Stated goal
Reproduce the court memorandum from "MEMORANDUM*" up to and including "and we affirm.", substituting "lower court" for "district court".

Before TANG, SCHROEDER and BEEZER, Circuit Judges.


MEMORANDUM* 

Kim L. Owens is a California state prisoner. Owens petitioned for a writ of habeas corpus alleging that incriminating statements he made to a fellow inmate, later used by the state to convict him of robbery and assault, were obtained in violation of his Sixth Amendment right to counsel and Miranda v. Arizona, 384 U.S. 436 (1966). The district court dismissed the petition and Owens appeals. We have jurisdiction pursuant to 28 U.S.C. § 1291 and we affirm.

* We review de novo the district court's dismissal of a habeas corpus petition. Chatman v. Marquez, 754 F.2d 1531, 1533-34 (9th Cir.), cert. denied, 474 U.S. 841 (1985). We apply a clearly erroneous standard in reviewing findings of fact. Carter v. McCarthy, 806 F.2d 1373, 1375 (9th Cir. 1986), cert. denied, 484 U.S. 870 (1987).

II

On April 20, 1986, Gary Moorhead, an inmate at the California Men's Colony ("CMC"), was assaulted in his cell and robbed by two masked fellow inmates. In the assault, Moorhead suffered a seven-inch head wound which required fifty-six sutures.

Approximately five minutes after the assault, a correctional officer stopped Owens, also an inmate at the CMC, who was carrying items taken from Moorhead's cell during the robbery. At that time, Owens was read his Miranda rights and placed in administrative segregation.

On May 5, 1986, a request for prosecution was sent from CMC to the local district attorney. The district attorney refused to prosecute Owens, stating that there was insufficient evidence to bring charges for the robbery and assault.

Stored data
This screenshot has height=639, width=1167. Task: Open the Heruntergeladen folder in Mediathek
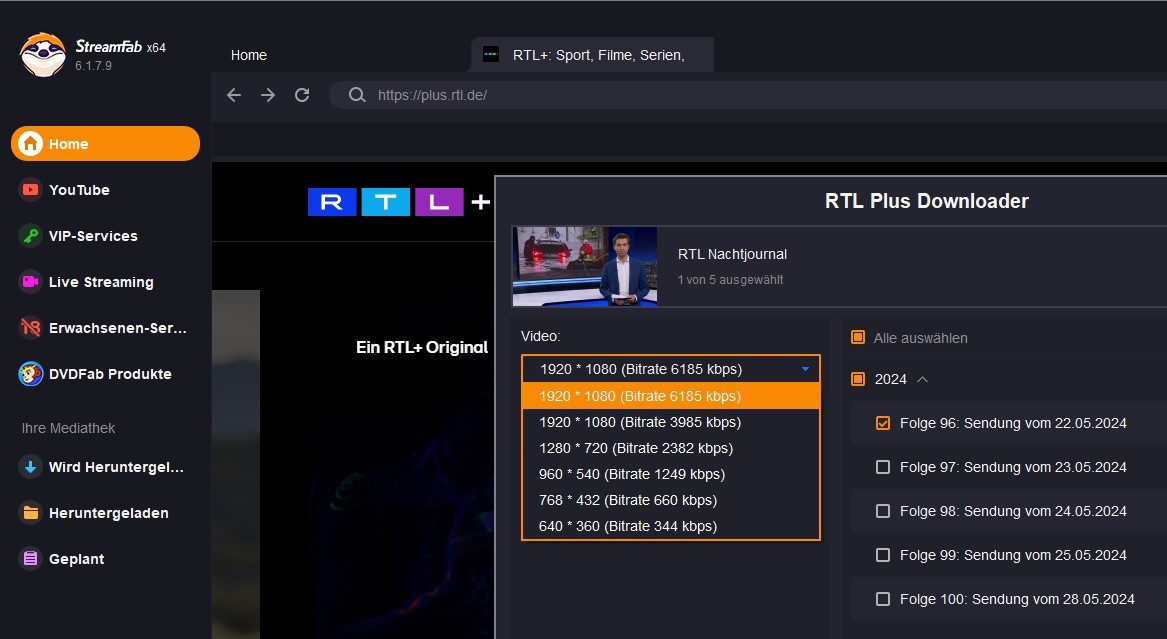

Result of the task
MEMORANDUM* 

Kim L. Owens is a California state prisoner. Owens petitioned for a writ of habeas corpus alleging that incriminating statements he made to a fellow inmate, later used by the state to convict him of robbery and assault, were obtained in violation of his Sixth Amendment right to counsel and Miranda v. Arizona, 384 U.S. 436 (1966). The lower court dismissed the petition and Owens appeals. We have jurisdiction pursuant to 28 U.S.C. § 1291 and we affirm.